PROVIDED DATA |

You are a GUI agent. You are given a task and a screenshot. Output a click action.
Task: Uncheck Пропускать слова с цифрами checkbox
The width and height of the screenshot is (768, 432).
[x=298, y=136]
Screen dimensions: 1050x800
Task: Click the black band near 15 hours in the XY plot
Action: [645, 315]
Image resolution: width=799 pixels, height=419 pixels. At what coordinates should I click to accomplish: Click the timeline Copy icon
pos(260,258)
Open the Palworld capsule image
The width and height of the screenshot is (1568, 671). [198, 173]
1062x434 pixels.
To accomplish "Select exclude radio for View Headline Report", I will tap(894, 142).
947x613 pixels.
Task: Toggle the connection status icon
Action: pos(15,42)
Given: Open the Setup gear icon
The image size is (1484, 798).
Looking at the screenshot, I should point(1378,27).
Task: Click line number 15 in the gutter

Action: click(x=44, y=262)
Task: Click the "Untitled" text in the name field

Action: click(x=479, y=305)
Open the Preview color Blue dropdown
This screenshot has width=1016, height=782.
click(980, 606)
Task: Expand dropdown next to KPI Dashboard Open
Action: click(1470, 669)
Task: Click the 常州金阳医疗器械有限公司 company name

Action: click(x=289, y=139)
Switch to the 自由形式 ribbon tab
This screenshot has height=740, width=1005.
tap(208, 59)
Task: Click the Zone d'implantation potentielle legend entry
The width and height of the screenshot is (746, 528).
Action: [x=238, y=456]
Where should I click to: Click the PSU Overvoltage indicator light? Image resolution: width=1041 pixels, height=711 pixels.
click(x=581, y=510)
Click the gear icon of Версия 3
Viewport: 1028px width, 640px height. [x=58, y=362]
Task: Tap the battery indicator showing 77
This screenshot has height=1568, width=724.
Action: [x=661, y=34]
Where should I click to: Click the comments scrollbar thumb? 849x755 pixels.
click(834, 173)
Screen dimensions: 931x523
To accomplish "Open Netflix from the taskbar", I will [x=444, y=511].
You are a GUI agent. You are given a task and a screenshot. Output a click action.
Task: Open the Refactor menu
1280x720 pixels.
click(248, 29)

TASK REQUIREMENTS | All the data must be duplicated exactly, with nothing added or removed.

TASK ANSWER |
You are a GUI agent. You are given a task and a screenshot. Output a click action.
Task: Uncheck Пропускать слова с цифрами checkbox
The width and height of the screenshot is (768, 432).
[x=298, y=136]
Screen dimensions: 1050x800
Task: Click the black band near 15 hours in the XY plot
Action: [645, 315]
Image resolution: width=799 pixels, height=419 pixels. At what coordinates should I click to accomplish: Click the timeline Copy icon
pos(260,258)
Open the Palworld capsule image
The width and height of the screenshot is (1568, 671). [198, 173]
1062x434 pixels.
To accomplish "Select exclude radio for View Headline Report", I will tap(894, 142).
947x613 pixels.
Task: Toggle the connection status icon
Action: pos(15,42)
Given: Open the Setup gear icon
The image size is (1484, 798).
Looking at the screenshot, I should point(1378,27).
Task: Click line number 15 in the gutter

Action: click(x=44, y=262)
Task: Click the "Untitled" text in the name field

Action: click(x=479, y=305)
Open the Preview color Blue dropdown
This screenshot has width=1016, height=782.
click(980, 606)
Task: Expand dropdown next to KPI Dashboard Open
Action: click(1470, 669)
Task: Click the 常州金阳医疗器械有限公司 company name

Action: click(x=289, y=139)
Switch to the 自由形式 ribbon tab
This screenshot has height=740, width=1005.
tap(208, 59)
Task: Click the Zone d'implantation potentielle legend entry
The width and height of the screenshot is (746, 528).
Action: [x=238, y=456]
Where should I click to: Click the PSU Overvoltage indicator light? Image resolution: width=1041 pixels, height=711 pixels.
click(x=581, y=510)
Click the gear icon of Версия 3
Viewport: 1028px width, 640px height. [x=58, y=362]
Task: Tap the battery indicator showing 77
This screenshot has height=1568, width=724.
Action: [x=661, y=34]
Where should I click to: Click the comments scrollbar thumb? 849x755 pixels.
click(834, 173)
Screen dimensions: 931x523
To accomplish "Open Netflix from the taskbar", I will [x=444, y=511].
You are a GUI agent. You are given a task and a screenshot. Output a click action.
Task: Open the Refactor menu
1280x720 pixels.
click(248, 29)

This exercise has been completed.